Fest steht: Viele Politikerinnen fordern bereits eine gesetzliche Frauenquote für den Bundestag. „Wir brauchen ein Parité-Gesetz“, sagte Grünen-Parteichefin Annalena Baerbock der Deutschen Presse-Agentur im November 2018. Auch Bundesjustizministerin Katarina Barley (SPD) fordert zur Erhöhung des Frauenanteils im Bundestag eine Änderung des Wahlrechts. Union-Fraktionsvorsitzende Annegret Kramp-Karrenbauer hält ein Paritätsgesetz nach französischem Modell zumindest für diskussionswürdig.
Frauenwahlrecht in Hamburg: Vergangenheit und Zukunft
100 Jahre nach Einführung des Frauenwahlrechts sind Frauen in der Hamburgischen Bürgerschaft immer noch in der Minderheit. 38 Prozent der Abgeordneten sind weiblich. Dass dies nicht reicht, um die Bevölkerung angemessen zu repräsentieren: darüber sind sich ausnahmsweise Politikerinnen aus CDU und Linke einig. Für CDU-Bürgerschaftsabgeordnete Franziska Rath sind Frauenquoten nicht die alleinige Lösung für das Repräsentationsproblem. “Vielmehr benötigen wir in allen Parlamenten eine bessere Vereinbarkeit von Familie und Beruf. Das gilt natürlich auch für Männer, trifft aber in der Praxis doch zumeist Frauen”, sagt Rath.
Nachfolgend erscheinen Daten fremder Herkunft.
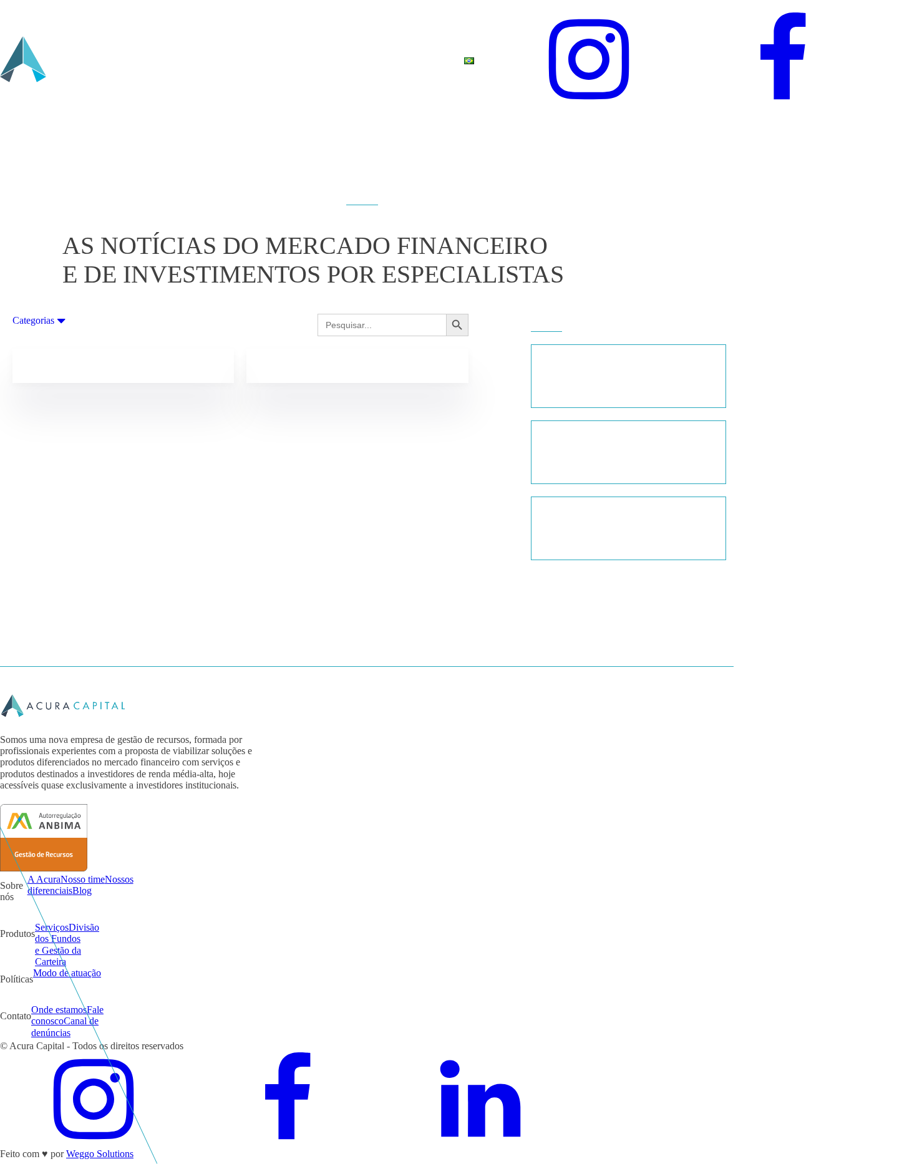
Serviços (52, 927)
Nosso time (83, 879)
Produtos (185, 49)
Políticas (250, 49)
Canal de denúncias (65, 1026)
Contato (360, 49)
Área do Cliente (422, 60)
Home (72, 49)
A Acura (44, 879)
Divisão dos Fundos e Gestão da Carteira (67, 944)
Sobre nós (125, 54)
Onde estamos (59, 1009)
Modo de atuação (67, 973)
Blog (305, 49)
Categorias (33, 320)
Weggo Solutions (99, 1153)
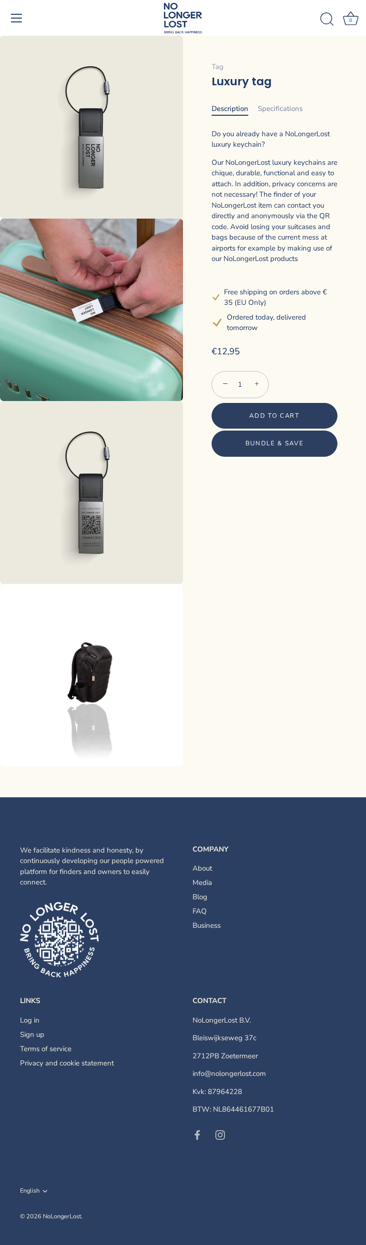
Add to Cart (274, 416)
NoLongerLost (62, 1216)
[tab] (235, 108)
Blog (200, 897)
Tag (218, 66)
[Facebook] (197, 1134)
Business (207, 925)
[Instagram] (220, 1134)
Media (202, 882)
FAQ (200, 911)
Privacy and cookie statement (67, 1063)
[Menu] (16, 18)
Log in (30, 1020)
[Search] (326, 19)
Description (230, 108)
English (30, 1191)
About (202, 868)
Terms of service (45, 1049)
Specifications (280, 108)
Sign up (32, 1034)
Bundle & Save (274, 443)
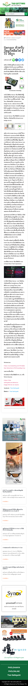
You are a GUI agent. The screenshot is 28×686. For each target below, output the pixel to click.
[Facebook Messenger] (19, 60)
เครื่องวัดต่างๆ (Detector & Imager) (13, 37)
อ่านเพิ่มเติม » (5, 501)
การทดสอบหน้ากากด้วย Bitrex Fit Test (13, 547)
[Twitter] (22, 60)
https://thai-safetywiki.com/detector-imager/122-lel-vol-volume (11, 382)
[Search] (26, 13)
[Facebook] (16, 60)
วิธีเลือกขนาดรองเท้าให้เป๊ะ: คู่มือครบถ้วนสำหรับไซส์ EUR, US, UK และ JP (13, 510)
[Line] (13, 60)
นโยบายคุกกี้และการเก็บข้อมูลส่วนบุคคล (14, 657)
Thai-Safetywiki (14, 388)
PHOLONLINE (14, 671)
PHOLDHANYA (14, 667)
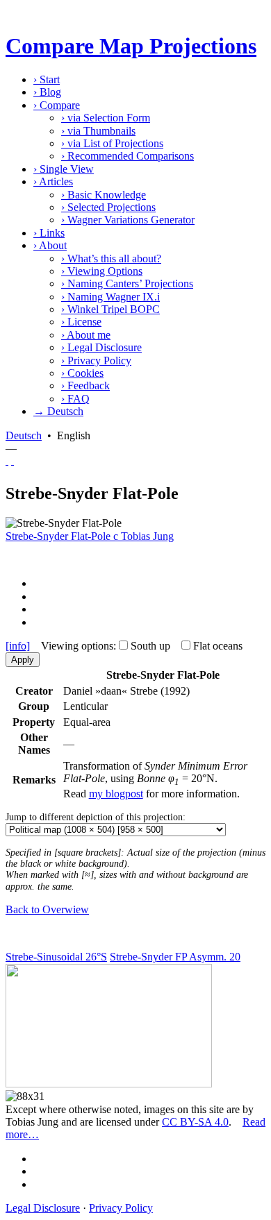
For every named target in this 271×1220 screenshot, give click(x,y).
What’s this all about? (111, 258)
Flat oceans (218, 646)
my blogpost (116, 793)
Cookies (82, 373)
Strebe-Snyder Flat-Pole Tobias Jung (90, 536)
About (50, 245)
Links (49, 233)
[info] (18, 646)
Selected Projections (108, 207)
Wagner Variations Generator (128, 220)
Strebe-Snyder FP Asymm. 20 (175, 957)
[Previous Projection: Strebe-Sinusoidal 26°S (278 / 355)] (7, 460)
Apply (22, 659)
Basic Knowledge (103, 195)
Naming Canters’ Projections (127, 283)
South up (150, 646)
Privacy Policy (96, 360)
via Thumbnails (98, 131)
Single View (63, 169)
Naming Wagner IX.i (110, 297)
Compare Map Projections (131, 45)
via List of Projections (112, 143)
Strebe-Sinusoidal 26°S (56, 957)
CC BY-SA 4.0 (195, 1122)
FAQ (75, 399)
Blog (47, 92)
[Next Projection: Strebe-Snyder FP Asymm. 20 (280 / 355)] (12, 460)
Sie fordert neue Wege, in Parlamenten zu denken, denn man bekomme nur mehr Frauen in die Parteiarbeit, wenn sie trotz politischen Engagements abends ihre Kinder ins Bett bringen können.
Cansu Özdemir, Bürgerschaftsabgeordnete der Linken, setzt auf Quote. Wie ihre Partei fordert sie eine 50/50-Quotierung aller politischen Mandate. Aber Özdemir setzt sich auch dafür ein, strukturelle Benachteiligung von Frauen, beispielsweise durch konservative Geschlechterstereotypen, abzubauen. Ein weiteres Problem sieht sie im Sexismus, den sie regelmäßig bei der Ausübung ihres Mandats erfährt. “Der tritt in ganz unterschiedlichen Formen und mal mehr oder weniger subtil auf – vom Schlichten nicht ernst genommen Werden bis hin zum dummen Anmachspruch”, so Özdemir.
Wachsam in die Zukunft
Beide Politikerinnen sind den Vorkämpferinnen des Frauenwahlrechts dankbar für ihre Arbeit. Diese Dankbarkeit müssten Frauen nicht tagtäglich empfinden, meint Rath, “aber in Zeiten von Strömungen, die eine gesellschaftliche Rückwärtsrolle anstreben, muss das Bewusstsein, dieses hart erkämpfte Recht zu haben, ständiger Begleiter sein.” Auch für Özdemir sind die Rechte der Frau leider keine Selbstverständlichkeit. Sie stimmt das Jubiläum kämpferisch. “Die Geschichte ist der Beweis: Wir sind in der Lage durch gemeinsame Kämpfe die gesellschaftlichen Verhältnisse grundlegend in einem emanzipatorischen Sinn zu verändern”, sagt sie. Wie schon vor hundert Jahren ist das Ziel der Frauen ähnlich, aber die Wege dahin unterschiedlich.